NASA-backed research uses microgravity to model age-related muscle loss

A new study demonstrates that sarcopenia-related muscle decline associated with aging can be modeled within a relatively short period in space, paving the way to study potential treatments quicker and more effectively.

To understand the changes of muscle in microgravity, researchers at the University of Florida (US) engineered skeletal muscle microtissues from donor biopsies and launched them to the International Space Station aboard SpaceX CRS-25.

Their findings may inform therapies for sarcopenia, which is common with aging and affects up to 50% of people aged 80 and older, according to estimates.

“Using electrical pulses to trigger real-time muscle contractions in space, we can simulate exercise and observe how it helps protect against rapid muscle weakening in microgravity,” explains Siobhan Malany, one of the lead researchers.

“This technology advancement offers insight into how we might preserve muscle health during long-duration space missions and ultimately, how to combat age-related muscle loss here on Earth.”

Spaceflight-induced muscle weakness offers a rapid model for studying age-related sarcopenia, which typically develops over decades on Earth.Apart from lifestyle changes, there is no current clinical treatment for sarcopenia. It can lead to disability and injuries from falls and is associated with a lower quality of life and an increased mortality.

Muscles in space

Space flight comes with the absence of gravity and limited strain on muscles, which causes weakness, a prominent feature of sarcopenia, within a short period of time. This offers a “time lapse view” on age-related atrophy-associated changes in the muscle, highlight the researchers.

“This relatively short window of time in space provides a microgravity model for muscular aging and opens opportunities for studying sarcopenia, which normally takes decades to develop in patients on Earth,” notes the research team.

The microtissues were taken from young, active donors, and aged, sedentary donors and cultured in an automated mini lab. Besides regular feeding and monitoring of cultures, the lab also performed electrical stimulation to simulate exercise.

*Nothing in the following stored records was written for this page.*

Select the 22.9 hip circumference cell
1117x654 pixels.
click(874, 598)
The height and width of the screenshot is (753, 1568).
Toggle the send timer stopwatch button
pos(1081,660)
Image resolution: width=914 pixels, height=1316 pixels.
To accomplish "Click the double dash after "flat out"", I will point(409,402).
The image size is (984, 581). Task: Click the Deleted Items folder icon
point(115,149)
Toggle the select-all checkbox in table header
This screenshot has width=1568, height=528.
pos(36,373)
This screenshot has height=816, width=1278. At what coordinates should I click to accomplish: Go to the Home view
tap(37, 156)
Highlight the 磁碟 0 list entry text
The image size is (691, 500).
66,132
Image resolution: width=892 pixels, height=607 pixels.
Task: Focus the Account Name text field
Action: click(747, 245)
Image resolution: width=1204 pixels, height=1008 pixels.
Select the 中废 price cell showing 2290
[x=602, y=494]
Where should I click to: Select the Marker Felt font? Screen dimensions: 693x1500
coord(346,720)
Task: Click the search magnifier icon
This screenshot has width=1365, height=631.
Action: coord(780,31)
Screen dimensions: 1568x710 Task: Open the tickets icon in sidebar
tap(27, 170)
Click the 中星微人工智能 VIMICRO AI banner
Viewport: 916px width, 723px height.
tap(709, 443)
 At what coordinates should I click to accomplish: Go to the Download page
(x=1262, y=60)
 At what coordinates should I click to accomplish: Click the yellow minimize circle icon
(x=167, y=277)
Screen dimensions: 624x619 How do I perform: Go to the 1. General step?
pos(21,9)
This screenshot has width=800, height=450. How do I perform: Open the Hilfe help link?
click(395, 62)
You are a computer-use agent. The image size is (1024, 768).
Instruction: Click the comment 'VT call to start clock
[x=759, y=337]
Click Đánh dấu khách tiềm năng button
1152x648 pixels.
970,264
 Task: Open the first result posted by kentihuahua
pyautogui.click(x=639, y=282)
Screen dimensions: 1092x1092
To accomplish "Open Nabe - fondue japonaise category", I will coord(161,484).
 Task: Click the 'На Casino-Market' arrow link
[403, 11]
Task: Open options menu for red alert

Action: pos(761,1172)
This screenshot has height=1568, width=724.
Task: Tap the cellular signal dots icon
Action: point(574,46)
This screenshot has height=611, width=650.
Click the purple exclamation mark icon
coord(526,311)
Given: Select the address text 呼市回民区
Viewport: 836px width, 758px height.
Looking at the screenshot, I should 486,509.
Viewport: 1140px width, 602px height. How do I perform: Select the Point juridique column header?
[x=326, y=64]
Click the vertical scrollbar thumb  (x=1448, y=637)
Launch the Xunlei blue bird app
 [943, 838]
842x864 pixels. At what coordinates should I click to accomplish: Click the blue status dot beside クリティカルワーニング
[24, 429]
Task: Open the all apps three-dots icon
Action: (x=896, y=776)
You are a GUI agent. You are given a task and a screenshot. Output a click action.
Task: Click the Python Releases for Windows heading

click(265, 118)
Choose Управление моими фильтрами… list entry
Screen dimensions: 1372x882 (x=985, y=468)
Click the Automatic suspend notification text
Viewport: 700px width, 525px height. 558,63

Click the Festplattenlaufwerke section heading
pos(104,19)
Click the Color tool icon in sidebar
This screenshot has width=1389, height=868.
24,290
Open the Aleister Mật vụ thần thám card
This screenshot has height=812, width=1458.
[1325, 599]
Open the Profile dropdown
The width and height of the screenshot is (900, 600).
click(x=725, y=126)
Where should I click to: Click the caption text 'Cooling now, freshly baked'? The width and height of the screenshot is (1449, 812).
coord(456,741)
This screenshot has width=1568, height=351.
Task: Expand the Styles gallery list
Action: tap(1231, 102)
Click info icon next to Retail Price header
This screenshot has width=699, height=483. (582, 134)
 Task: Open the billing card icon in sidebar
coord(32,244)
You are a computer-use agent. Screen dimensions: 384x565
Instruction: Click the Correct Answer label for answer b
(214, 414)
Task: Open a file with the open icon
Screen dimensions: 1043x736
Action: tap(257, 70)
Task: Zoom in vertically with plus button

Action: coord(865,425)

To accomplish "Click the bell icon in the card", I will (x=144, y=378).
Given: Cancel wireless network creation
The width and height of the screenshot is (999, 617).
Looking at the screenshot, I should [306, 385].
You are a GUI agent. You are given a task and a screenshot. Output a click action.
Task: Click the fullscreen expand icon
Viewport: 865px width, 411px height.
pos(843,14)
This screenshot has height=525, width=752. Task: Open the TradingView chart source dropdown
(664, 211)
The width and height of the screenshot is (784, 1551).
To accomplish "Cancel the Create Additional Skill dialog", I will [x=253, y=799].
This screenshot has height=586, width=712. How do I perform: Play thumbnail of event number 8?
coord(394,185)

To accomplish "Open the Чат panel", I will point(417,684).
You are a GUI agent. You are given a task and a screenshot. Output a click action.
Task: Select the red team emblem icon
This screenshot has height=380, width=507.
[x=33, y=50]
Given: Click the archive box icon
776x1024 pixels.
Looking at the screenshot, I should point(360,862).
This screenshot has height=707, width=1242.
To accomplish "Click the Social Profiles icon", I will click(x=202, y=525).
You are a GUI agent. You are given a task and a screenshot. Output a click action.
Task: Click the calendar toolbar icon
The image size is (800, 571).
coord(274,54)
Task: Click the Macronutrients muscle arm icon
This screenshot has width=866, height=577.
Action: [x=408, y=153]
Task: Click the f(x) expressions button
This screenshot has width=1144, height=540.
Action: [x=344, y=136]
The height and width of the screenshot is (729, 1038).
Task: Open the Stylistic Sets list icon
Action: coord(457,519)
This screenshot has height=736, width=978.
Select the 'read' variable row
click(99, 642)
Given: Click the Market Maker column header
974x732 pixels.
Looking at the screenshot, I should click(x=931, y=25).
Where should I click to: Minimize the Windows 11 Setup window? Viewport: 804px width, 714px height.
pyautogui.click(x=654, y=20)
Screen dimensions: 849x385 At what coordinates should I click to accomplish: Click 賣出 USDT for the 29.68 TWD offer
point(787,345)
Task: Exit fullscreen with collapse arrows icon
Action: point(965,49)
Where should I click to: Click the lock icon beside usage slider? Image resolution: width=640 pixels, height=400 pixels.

On Earth, the contraction strength of microtissues from young, active individuals was almost twice as much as the strength of tissues from older, sedentary individuals. After only two weeks in space, muscle strength tended to decline in the young tissues and was now more comparable to the strength of old tissues.

A similar trend was observed in muscle protein content, which was higher in young microtissues on Earth compared to old microtissues but decreased in microgravity to levels measured in old tissues. Further, space flight changed gene expression — particularly in the younger microtissues — and disturbed cellular processes related to normal muscle function.

Interestingly, the scientists found that electrical stimulation could mitigate these changes in gene expression “to some extent.” 

Their findings were published in Stem Cell Reports.

In other aging-focused space research, David Beckham’s IM8 supplement brand, co-founded with Prenetics, sent specially designed 3D organoids — miniature, simplified versions of human tissues — into space to study accelerated aging. The researchers also leveraged microgravity’s unique environment that speeds up this process.